- **Selected excerpt**
┄┄┄┄┄┄┄┄┄┄┄┄┄┄┄┄┄┄┄┄

We must also make this point very clear that no political settlement in South
Africa, however democratic and just, can take hold and survive, if nothing is
done radically to improve the standard of living and the quality of life of all
our people, and especially the Black masses of our country. This will inevitably
demand that the economy should achieve significant rates of growth, while it
undergoes a process of restructuring and a reallocation of resources to ensure
prosperity and equity.

After many years of struggle, during which many in our country and region
have paid the supreme sacrifice, it appears that our country is set on the path
towards a negotiated political settlement. This is a goal which our movement has
pursued throughout the 78 years of its existence. In the past, however hard we
knocked at the door of the powers that be in our country, that door remained
locked and barred. Inspired by the arrogance of racism,successive White minority
regimes held fast to the view that they could, through the use of brute force,
maintain the tyranny of White minority domination for ever.

But you know this more than we do, that no power on earth, even when it
commits the sacrilege of invoking God's blessing for its inhuman cause, as did
the apartheid regime, can defeat a people that is determined to liberate itself.
Nothing can stop the evolution of humanity towards the condition of greater and
ever expanding freedom. While the voice of an individual can be condemned to
silence by death, imprisonment and confinement, the spirit that drives people to
seek liberty can never be stilled.

The struggle of our people, so magnificently supported and reinforced by your
solidarity actions and those of the rest of the international community, have
obliged the South African government to recognise the validity of these truths.
President De Klerk has come to understand that the apartheid system can no
longer hold and, at our instance, has accepted that he and his colleagues must
enter into dialogue with the genuine representatives of the people to find a
peaceful solution to the conflict in our country. We have taken the first steps
in this process leading to the situation in which the obstacles to negotiations
will be removed.

A good start has indeed been made. Furthermore, we do not doubt the integrity
of President De Klerk and his fellow-leaders and are convinced that they are
committed to honour all agreements that may be arrived at during the process of
negotiations. Despite this, we should not mistake the promise of change for
change itself. The reality is that the apartheid system continues. Our country
continues to be ruled by a White minority regime. All the fundamental features
of the South African racist system remain unchanged. In other words, no profound
and irreversible changes have taken place leading to the final abolition of the
apartheid system.

In addition, many among our White compatriots are still determined to resist
change at all costs, arms in hand. They are ready to drown the masses of our
people in a bloodbath to save the system of White minority rule, assert the
permanence of the criminal and insulting ideology of White supremacy and ensure
the further entrenchment of White privilege. None can therefore guarantee the
process of negotiations will soon inevitability lead to the victory of the
democratic cause.

┄┄┄┄┄┄┄┄┄┄┄┄┄┄┄┄┄┄┄┄

- **Data rows**
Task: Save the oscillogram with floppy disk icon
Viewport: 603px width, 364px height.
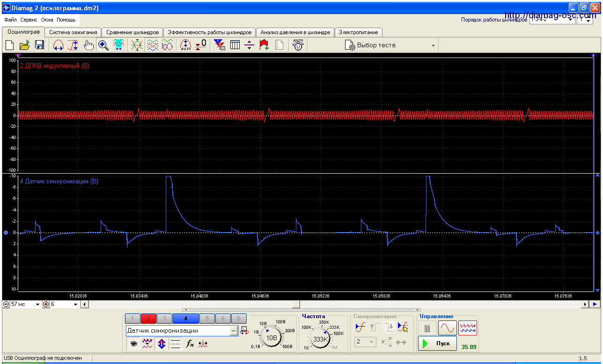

┄┄┄┄┄┄┄┄┄┄┄┄┄┄┄┄┄┄┄┄

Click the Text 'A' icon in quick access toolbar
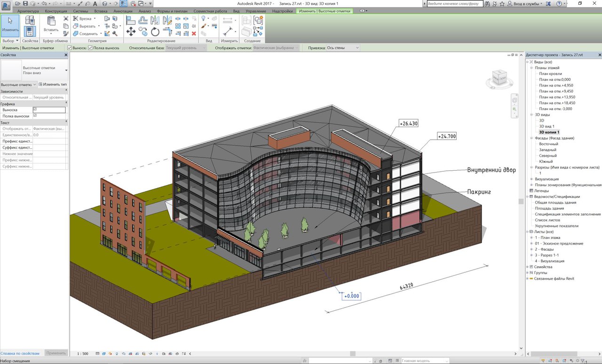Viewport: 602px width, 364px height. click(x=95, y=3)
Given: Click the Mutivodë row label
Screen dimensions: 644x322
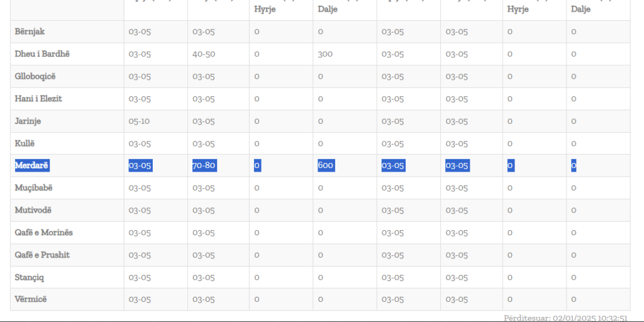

┄┄┄┄┄┄┄┄┄┄┄┄┄┄┄┄┄┄┄┄

- **Instructions to follow**
Continue the speech on ending apartheid in South Africa, beginning immediately after its final sentence.

- **Expected output**
It is for these reasons that the struggle against the apartheid system must
continue. In this regard, we would like to extend our thanks to the Tishak, the
government and the people of Ireland for the enormous contribution you have made
to the international struggle for the isolation of apartheid South Africa. We
salute you for the leadership you have given only recently, within the European
community to ensure that the pressure against the apartheid system is
maintained. We reiterate that we must continue to keep the pressure on until
such time that the people of South Africa themselves signal that the time for
change has come.

For more than a quarter of a country, your country has had one of the most
energetic and effective anti-apartheid movements in the word. Irish men and
women have given wholehearted and often sacrificial support for our struggle in
the fields of economic, cultural and sports relations. We therefore salute your
sports people, especially the rugby players, your writers and artists and the
Dunne's and other workers. All of them will not be forgotten by the masses of
our people .

We ask that you stay the course with us. We need your support for the
democratic perspectives that we represent. We need your support to generate the
material resources we need to repatriate and resettle those of our compatriots
who were forced into exile and to reintegrate into our communities the political
prisoners who will be released. We need financial resources to help us carry out
the massive political work among all sectors of our population that has to
accompany the process of the negotiations. We need resources to reconstruct the
ANC which has been an illegal organisation for 30 years. We trust that, as in
the past, you will stand with us until our common victory is accepted.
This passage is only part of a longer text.